FIGURAS, PALABRAS Y CARACTERES MÁGICOS (Desde el punto de vista de teólogos y filósofos cristianos)

Así como lo había dicho antes, en la edad media se puede identificar dos clases de magia: La natural y la nigromancia; así mismo, el significado que se le dan a las palabras, figuras y caracteres mágicos depende de la inclinación que tenga cada autor a las dos clases de magia. Sin embargo, hay que tener en cuenta que “las actitudes de los intelectuales medievales frente al poder de las palabras y los caracteres giran fundamentalmente en torno a dos concepciones contrapuestas, según sean vistos como signos para los espíritus o como vehículo para las facultades del alma”(Giralt, 2011, p.43).

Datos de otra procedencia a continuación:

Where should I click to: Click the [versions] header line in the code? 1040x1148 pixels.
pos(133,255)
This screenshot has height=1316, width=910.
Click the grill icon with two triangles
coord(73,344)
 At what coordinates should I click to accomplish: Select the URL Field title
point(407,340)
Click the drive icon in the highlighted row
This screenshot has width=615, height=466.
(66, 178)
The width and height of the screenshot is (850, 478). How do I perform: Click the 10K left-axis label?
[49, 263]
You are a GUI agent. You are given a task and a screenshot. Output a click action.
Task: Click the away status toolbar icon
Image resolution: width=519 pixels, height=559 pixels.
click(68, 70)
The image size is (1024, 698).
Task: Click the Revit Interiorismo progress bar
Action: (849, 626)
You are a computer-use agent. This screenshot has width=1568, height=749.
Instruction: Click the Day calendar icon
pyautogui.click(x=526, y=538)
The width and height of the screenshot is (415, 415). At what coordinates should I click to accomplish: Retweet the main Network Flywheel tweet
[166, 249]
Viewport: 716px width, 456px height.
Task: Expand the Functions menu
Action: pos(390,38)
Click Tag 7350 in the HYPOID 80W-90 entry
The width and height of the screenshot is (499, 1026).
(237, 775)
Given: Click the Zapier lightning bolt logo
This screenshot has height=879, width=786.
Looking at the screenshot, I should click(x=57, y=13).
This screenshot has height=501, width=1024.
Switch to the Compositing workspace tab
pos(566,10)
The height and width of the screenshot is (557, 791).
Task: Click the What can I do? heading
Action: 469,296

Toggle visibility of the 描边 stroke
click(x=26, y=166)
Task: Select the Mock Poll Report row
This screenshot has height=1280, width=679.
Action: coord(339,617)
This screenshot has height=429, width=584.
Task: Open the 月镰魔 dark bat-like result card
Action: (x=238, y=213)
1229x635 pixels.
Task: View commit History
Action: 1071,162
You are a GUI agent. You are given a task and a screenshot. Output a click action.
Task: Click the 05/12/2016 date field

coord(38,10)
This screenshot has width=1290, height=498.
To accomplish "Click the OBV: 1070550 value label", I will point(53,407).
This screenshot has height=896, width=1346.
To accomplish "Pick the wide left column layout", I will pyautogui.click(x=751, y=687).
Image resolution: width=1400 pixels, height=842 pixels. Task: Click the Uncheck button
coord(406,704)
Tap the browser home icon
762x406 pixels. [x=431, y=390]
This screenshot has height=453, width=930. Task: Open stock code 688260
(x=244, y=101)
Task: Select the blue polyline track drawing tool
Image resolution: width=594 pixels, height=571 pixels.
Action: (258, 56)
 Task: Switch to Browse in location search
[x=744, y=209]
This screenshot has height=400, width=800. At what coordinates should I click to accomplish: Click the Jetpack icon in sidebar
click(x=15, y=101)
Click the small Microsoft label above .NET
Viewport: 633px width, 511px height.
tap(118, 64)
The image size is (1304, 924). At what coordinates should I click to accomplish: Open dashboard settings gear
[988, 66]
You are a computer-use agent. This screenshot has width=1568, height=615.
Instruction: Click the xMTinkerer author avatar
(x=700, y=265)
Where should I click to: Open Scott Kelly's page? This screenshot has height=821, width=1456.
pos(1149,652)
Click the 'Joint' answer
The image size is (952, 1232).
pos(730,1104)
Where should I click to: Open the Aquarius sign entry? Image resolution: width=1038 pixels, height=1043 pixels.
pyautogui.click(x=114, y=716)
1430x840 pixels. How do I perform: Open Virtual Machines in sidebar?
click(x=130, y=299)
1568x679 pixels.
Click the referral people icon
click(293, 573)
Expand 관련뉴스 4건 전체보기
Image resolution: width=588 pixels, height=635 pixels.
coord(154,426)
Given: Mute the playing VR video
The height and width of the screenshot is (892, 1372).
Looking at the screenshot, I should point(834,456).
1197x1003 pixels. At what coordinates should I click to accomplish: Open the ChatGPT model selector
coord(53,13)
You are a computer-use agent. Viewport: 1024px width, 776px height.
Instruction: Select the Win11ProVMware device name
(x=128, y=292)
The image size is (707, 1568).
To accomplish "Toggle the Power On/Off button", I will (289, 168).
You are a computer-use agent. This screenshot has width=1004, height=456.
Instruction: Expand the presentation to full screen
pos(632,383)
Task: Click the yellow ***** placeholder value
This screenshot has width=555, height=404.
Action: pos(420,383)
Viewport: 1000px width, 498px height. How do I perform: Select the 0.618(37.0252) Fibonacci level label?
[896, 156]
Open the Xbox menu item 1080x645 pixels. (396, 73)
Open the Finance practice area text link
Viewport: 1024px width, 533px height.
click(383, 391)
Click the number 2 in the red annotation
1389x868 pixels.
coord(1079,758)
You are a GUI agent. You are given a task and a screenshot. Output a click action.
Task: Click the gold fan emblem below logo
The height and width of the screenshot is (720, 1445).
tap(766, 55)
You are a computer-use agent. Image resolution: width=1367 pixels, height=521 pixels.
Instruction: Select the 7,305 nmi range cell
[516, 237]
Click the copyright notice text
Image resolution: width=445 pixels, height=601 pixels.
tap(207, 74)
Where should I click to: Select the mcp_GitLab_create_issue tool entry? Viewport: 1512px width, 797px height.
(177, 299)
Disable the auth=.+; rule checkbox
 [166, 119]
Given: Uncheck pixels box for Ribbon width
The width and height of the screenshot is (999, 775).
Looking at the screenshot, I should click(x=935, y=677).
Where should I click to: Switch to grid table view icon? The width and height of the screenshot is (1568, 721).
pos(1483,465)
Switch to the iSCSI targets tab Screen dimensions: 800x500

Ejemplo de figuras mágicas. Consultado en:http://image.slidesharecdn.com/magiacienciadurango2010-101102200914-phpapp01/95/magia-ciencia-y-medicina-en-la-baja-edad-media-15-638.jpg?cb=1422571106

Abordando la primera posición, “sostenida por los dos extremos opuestos, de un lado los practicantes de la magia espiritualista y, del otro, la gran mayoría de los teólogos y filósofos Cristianos desde Agustín” (Giralt, 2011, p.43). Según Guillermo de Auvernia, las palabras, caracteres y figuras no sirven si no tienen ninguna señal la cual ayude a los demonios a identificar a sus adoradores, por lo cual, se dice que estos elementos son un claro signo del pacto con el demonio. Adicionalmente, este autor dice que las palabras y caracteres no adquieren poder por si solar, si no por el contrario, “la significación solo tiene poder a través de la imaginación y el intelecto, que, por el contrario, poseen una gran fuerza, por lo que estas dos facultades bastarían para cumplir solas los prodigios atribuidos a los nombres y a las palabras” (Giralt, 2011, p.43). Por lo cual, cuando los magos plasmaban sus palabras o caracteres en los ritos, estas no surtirían efectos por su propia virtud, si no por obra de los demonios invocados. Según teólogos, Dios es el único que “posee sin duda la potestad de otorgar a las palabras, los objetos o las personas el poder de constreñir a los demonios, ya que solo él puede obrar absolutamente al margen de los mecanismos naturales” (Giralt, 2011, p.46).